— Task details —
Please reproduce the text of each of the items below word for word, leaving out the pictures.

— BEGIN —

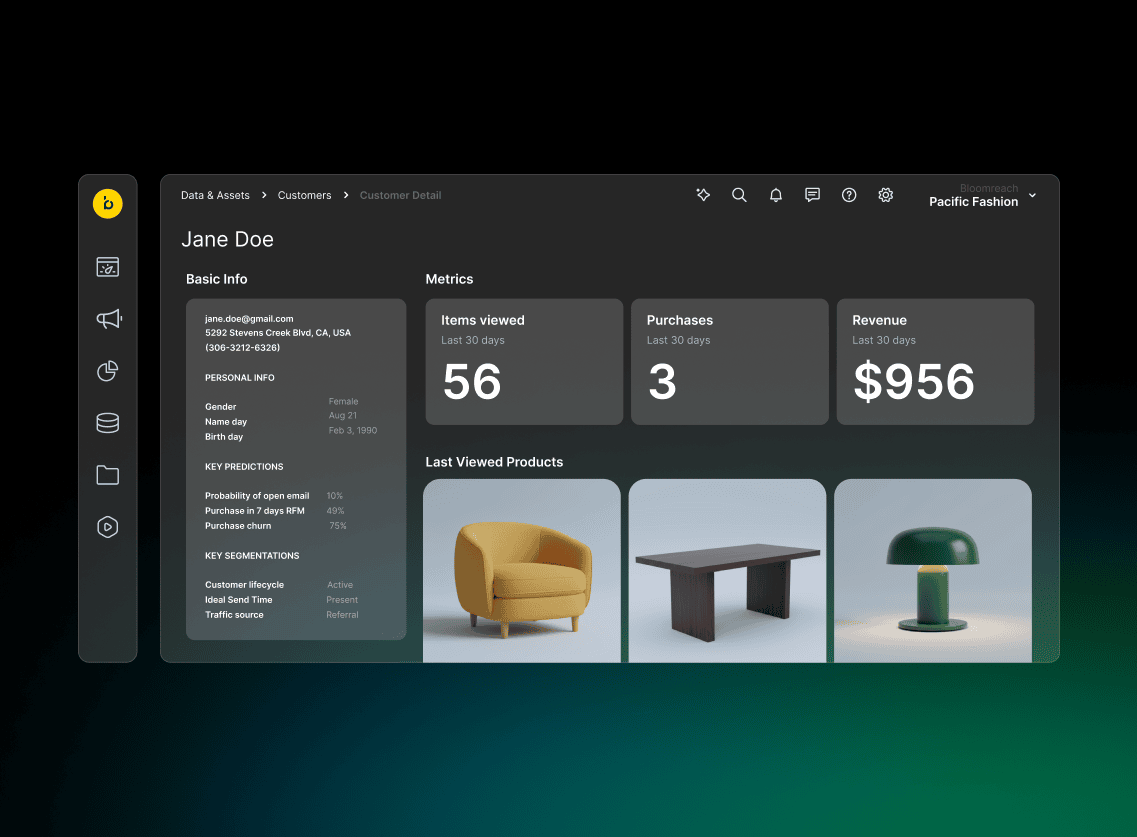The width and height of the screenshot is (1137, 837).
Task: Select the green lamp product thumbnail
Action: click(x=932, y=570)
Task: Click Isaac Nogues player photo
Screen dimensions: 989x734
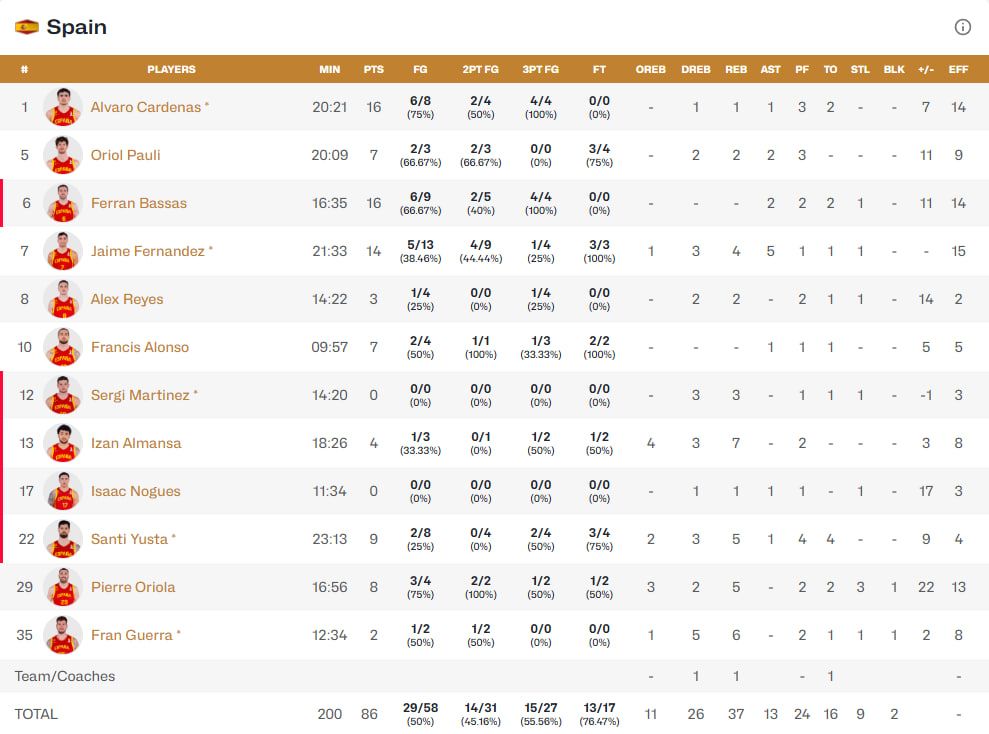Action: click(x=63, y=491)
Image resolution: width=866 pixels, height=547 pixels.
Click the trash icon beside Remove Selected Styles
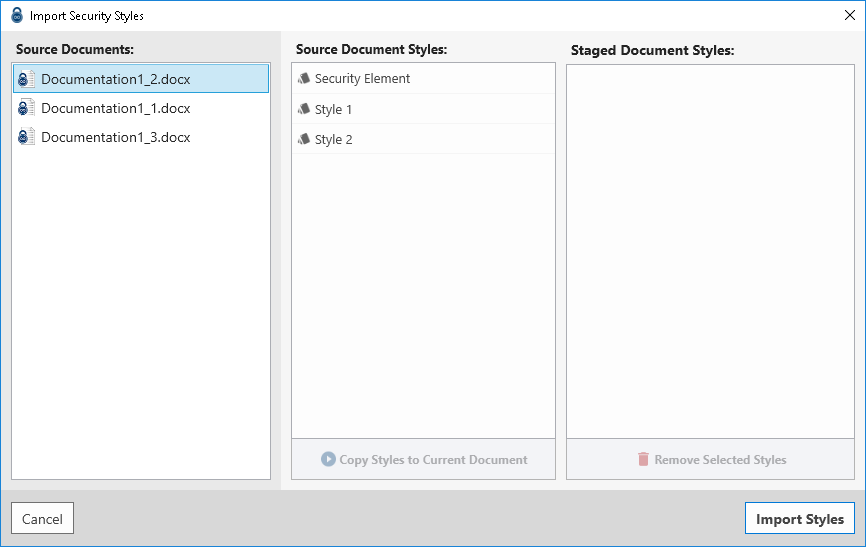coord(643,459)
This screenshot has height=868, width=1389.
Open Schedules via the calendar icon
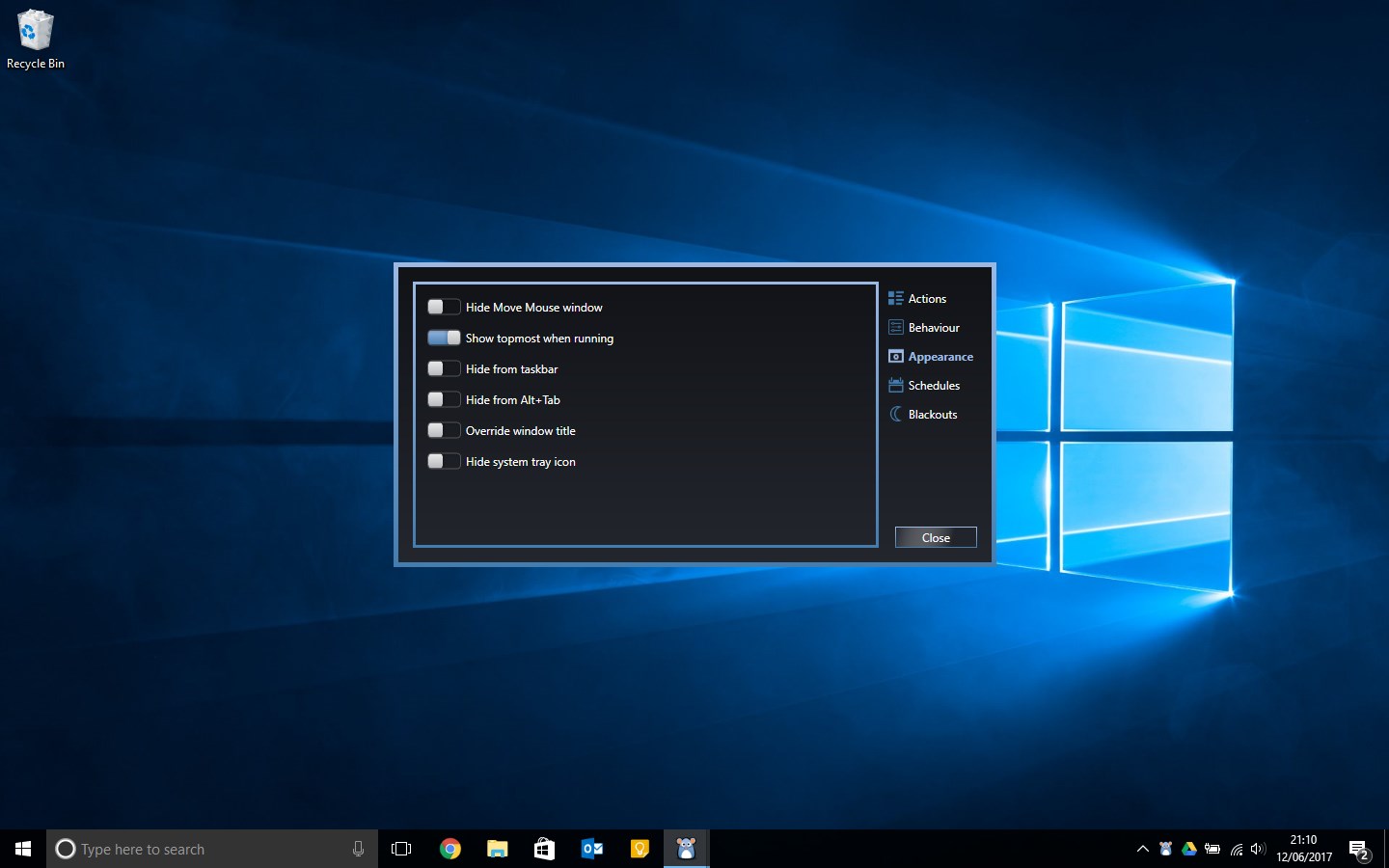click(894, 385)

— END —

— Correct answer —
The width and height of the screenshot is (1137, 837).
Task: Select the green lamp product thumbnail
Action: click(x=932, y=570)
Task: Click Isaac Nogues player photo
Screen dimensions: 989x734
Action: click(x=63, y=491)
Image resolution: width=866 pixels, height=547 pixels.
Click the trash icon beside Remove Selected Styles
coord(643,459)
This screenshot has height=868, width=1389.
Open Schedules via the calendar icon
click(894, 385)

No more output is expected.